(Dataset entries)
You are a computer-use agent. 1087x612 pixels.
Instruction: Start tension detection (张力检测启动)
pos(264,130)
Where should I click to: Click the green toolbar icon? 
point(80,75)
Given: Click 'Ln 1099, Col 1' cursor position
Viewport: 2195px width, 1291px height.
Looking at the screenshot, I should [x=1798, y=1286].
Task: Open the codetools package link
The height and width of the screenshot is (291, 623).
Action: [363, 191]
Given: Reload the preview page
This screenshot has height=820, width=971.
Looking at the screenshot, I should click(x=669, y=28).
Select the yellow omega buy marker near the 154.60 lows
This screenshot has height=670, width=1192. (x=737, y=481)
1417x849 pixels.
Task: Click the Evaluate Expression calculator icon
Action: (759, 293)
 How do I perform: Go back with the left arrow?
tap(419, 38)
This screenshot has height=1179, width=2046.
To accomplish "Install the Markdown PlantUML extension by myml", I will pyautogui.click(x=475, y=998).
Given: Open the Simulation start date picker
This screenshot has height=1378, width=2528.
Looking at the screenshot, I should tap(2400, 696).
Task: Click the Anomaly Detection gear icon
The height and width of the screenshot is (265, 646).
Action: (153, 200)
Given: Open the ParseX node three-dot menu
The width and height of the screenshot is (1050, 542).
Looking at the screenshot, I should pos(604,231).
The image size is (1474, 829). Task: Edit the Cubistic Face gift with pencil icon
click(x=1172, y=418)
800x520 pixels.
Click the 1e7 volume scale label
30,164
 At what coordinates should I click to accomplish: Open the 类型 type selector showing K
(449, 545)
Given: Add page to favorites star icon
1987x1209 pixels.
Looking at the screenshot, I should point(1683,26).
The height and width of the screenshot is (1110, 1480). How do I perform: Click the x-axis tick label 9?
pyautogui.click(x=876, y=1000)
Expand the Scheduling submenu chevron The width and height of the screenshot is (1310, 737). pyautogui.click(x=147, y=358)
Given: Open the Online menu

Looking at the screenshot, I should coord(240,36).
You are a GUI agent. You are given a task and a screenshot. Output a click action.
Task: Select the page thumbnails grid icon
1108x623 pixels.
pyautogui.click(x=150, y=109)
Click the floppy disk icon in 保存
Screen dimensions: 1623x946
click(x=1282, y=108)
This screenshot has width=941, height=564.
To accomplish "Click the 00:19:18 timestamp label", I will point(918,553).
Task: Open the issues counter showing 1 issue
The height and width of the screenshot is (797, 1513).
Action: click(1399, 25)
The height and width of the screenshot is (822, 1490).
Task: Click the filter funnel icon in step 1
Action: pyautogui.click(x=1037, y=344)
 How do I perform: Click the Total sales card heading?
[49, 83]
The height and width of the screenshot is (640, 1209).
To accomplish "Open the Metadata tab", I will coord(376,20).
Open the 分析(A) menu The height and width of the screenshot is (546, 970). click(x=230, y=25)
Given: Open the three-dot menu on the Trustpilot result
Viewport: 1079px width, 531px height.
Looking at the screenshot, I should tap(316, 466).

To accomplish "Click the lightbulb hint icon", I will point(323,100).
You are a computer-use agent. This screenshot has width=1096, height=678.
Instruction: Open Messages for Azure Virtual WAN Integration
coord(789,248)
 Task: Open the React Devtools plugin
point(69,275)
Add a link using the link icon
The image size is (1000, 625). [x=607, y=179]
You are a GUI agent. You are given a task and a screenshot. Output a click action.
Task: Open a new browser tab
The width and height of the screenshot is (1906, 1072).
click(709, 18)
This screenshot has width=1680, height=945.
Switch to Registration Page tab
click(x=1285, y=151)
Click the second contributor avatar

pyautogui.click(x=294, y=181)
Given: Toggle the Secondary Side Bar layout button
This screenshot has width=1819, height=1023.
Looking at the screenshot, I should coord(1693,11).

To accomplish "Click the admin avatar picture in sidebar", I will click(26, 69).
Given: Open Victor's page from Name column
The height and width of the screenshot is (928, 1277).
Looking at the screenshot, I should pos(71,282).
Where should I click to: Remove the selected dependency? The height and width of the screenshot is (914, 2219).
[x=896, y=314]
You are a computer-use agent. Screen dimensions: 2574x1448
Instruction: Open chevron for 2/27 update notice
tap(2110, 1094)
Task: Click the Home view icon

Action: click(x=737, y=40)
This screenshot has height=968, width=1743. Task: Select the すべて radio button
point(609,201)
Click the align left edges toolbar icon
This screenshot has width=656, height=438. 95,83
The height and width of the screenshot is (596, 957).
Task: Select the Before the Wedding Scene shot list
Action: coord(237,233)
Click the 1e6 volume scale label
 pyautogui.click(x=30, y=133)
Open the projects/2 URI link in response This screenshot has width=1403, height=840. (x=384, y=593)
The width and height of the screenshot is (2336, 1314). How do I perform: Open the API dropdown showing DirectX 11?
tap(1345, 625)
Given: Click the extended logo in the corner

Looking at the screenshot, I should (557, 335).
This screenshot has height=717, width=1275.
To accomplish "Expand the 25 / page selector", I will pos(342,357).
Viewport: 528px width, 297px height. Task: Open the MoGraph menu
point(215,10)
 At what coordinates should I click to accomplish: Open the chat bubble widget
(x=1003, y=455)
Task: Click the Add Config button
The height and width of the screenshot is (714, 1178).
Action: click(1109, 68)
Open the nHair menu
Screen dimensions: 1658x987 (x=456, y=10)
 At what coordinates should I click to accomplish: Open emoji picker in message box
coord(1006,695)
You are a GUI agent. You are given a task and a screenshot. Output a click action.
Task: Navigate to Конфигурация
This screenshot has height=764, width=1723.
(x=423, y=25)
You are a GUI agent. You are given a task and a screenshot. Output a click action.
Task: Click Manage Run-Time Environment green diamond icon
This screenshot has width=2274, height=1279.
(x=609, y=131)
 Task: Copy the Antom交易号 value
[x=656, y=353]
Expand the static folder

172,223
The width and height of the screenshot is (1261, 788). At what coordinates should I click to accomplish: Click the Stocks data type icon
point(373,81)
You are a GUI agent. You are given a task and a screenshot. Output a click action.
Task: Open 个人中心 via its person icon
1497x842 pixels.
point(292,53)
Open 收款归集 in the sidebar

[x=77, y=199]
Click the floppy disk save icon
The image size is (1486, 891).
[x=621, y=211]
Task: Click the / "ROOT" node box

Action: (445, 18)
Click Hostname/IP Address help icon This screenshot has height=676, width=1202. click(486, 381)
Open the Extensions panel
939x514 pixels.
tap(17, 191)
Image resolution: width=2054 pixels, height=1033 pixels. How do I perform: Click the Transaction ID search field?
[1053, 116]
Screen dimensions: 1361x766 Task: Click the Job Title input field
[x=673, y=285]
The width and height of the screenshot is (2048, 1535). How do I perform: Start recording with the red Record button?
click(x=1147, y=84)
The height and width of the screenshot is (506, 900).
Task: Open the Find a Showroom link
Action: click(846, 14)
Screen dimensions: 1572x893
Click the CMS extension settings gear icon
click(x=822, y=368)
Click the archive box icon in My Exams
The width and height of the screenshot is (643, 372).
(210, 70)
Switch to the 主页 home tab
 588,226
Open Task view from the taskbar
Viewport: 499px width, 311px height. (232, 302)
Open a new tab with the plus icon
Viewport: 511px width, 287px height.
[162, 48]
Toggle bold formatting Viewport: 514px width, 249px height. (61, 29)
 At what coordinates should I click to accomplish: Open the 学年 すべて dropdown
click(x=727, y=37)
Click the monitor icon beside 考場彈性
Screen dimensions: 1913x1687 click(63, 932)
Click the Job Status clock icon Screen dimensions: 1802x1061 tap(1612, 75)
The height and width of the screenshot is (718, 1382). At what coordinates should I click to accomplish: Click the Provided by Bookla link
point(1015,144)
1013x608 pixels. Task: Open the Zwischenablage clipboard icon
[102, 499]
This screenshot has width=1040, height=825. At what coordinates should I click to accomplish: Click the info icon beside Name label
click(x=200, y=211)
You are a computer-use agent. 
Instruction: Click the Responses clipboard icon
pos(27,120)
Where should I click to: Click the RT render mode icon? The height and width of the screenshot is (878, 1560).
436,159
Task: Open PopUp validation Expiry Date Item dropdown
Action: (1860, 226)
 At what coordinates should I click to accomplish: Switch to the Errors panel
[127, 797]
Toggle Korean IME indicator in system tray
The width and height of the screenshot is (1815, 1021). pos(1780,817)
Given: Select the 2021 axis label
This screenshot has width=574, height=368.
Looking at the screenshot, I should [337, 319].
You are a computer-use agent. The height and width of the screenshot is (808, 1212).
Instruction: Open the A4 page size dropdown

## Goal of the exercise
A complete answer gives every line of the records holding "computer".

## Your response
You are a computer-use agent. 1087x612 pixels.
You are a computer-use agent. This screenshot has width=1096, height=678.
You are a computer-use agent. Screen dimensions: 2574x1448
You are a computer-use agent. 
You are a computer-use agent. The height and width of the screenshot is (808, 1212).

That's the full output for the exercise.